資生堂、緊張によるストレスで皮膚ガスが発生することを発見

粧業日報 2018年10月4日号 1ページ

資生堂、緊張によるストレスで皮膚ガスが発生することを発見
 資生堂は、加齢や情動、食事などを反映して変化する皮膚ガス(皮膚表面から放出される気体)に着目して研究を続ける中、緊張による心理的ストレスが加わることで特徴的なニオイが皮膚ガスとして放出される現象を発見し、その成分として2つの化合物を特定した。

 今回の知見は、皮膚ガスが生理的に重要な指標であり、心理的変化を捉えることができることを示すものでもあることから、同社では2017年4月に発表した「ノネナール(加齢臭)が皮膚ガスとして皮膚表面から放出されている」という知見に続く皮膚ガスの研究成果と位置づけている。

 同社は長年にわたり、調香師による香りの創出だけでなく、臭気判定士による体臭の研究を行う中で、人が緊張によるストレス状態にあると硫黄化合物のような特有のニオイが発生することを発見。この現象を科学的に確認するために、インタビューストレス試験(初対面のインタビュアーからの質問に20分間回答し続ける試験)を実施した結果、この特有のニオイの発生には再現性があることを確認した。

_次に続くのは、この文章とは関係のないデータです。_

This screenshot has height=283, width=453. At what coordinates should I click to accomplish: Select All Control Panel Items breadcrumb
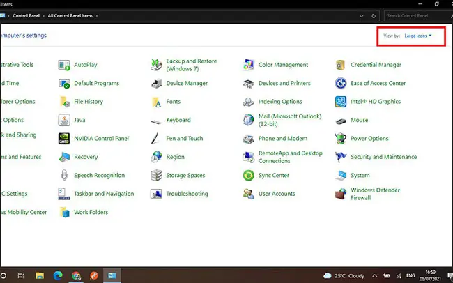click(x=72, y=15)
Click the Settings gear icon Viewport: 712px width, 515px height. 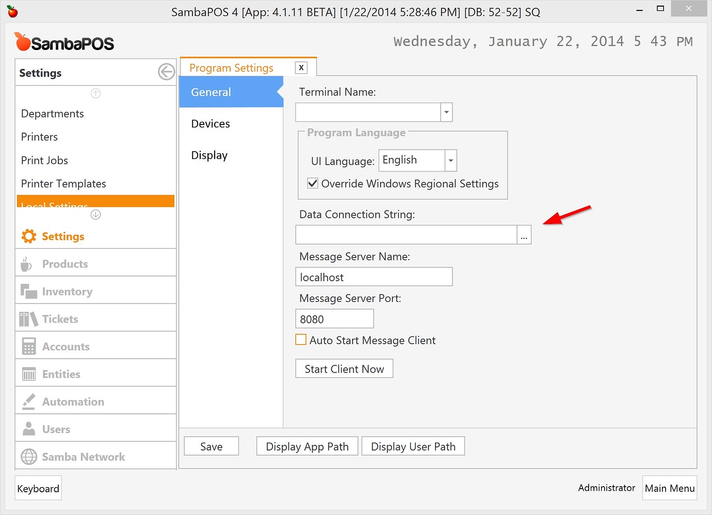28,236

 緊張によるストレスで発生するニオイ成分を分析するため、インタビューストレスを受けた人の皮膚ガスを、中の空気を純窒素ガスに置換した専用の器具を用いて採取。採取した全ての人の皮膚ガスを臭気判定士が確認した結果、特有の「硫黄化合物系のニオイ」がすることを発見した。

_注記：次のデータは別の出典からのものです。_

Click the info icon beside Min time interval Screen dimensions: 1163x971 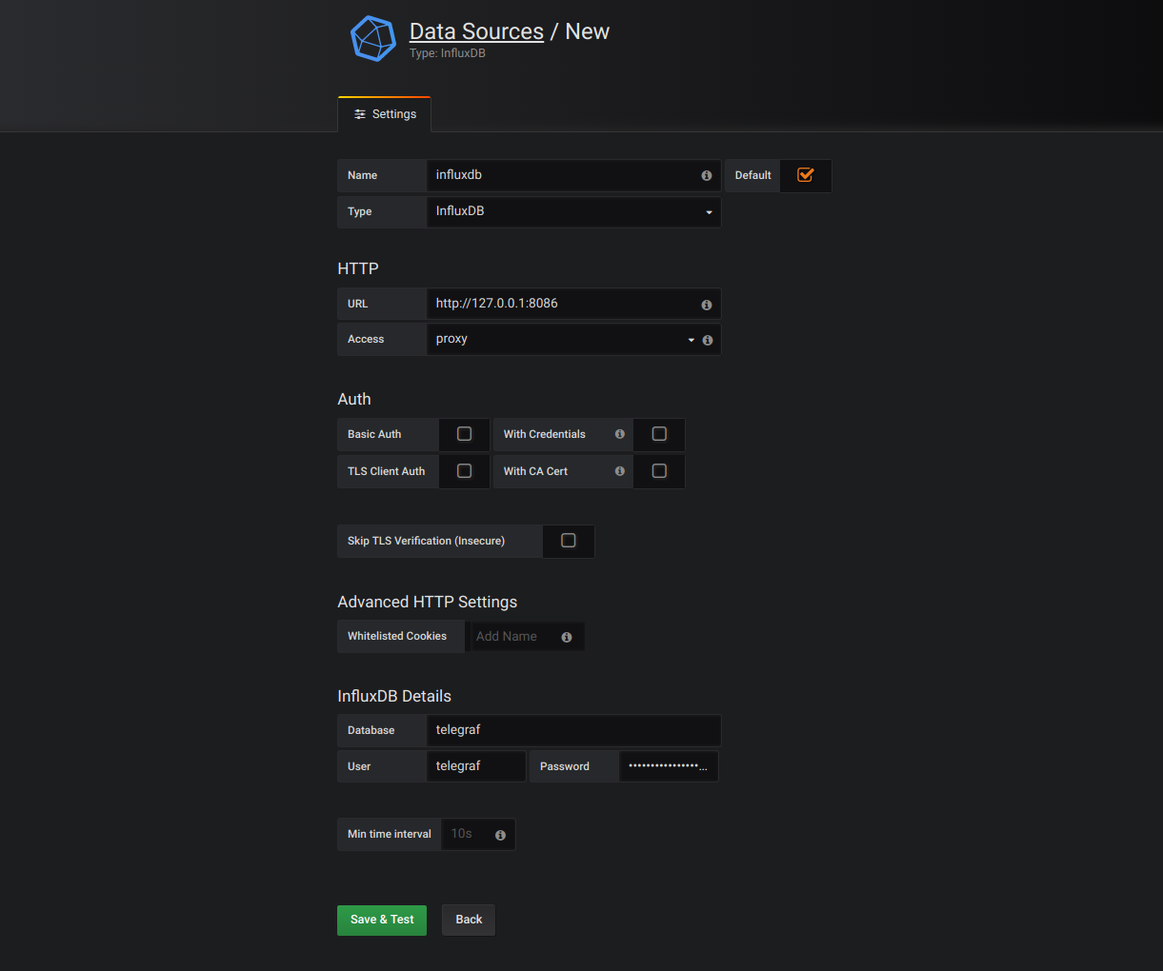pyautogui.click(x=500, y=834)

 また、このニオイの原因となる物質を特定するためGC/MS-ODPを用いて分析した結果、主要成分がジメチルトリスルフィド(dimethyl trisulfide,DMTS)とアリルメルカプタン(allyl mercaptan, AM)であることを見出し、この2つの成分を「STチオジメタン」と名付けた。

 さらに、2つの成分を特定するだけでなく、ニオイを包み込んで目立たなくする独自の「STアンセンティッド技術」についても開発した。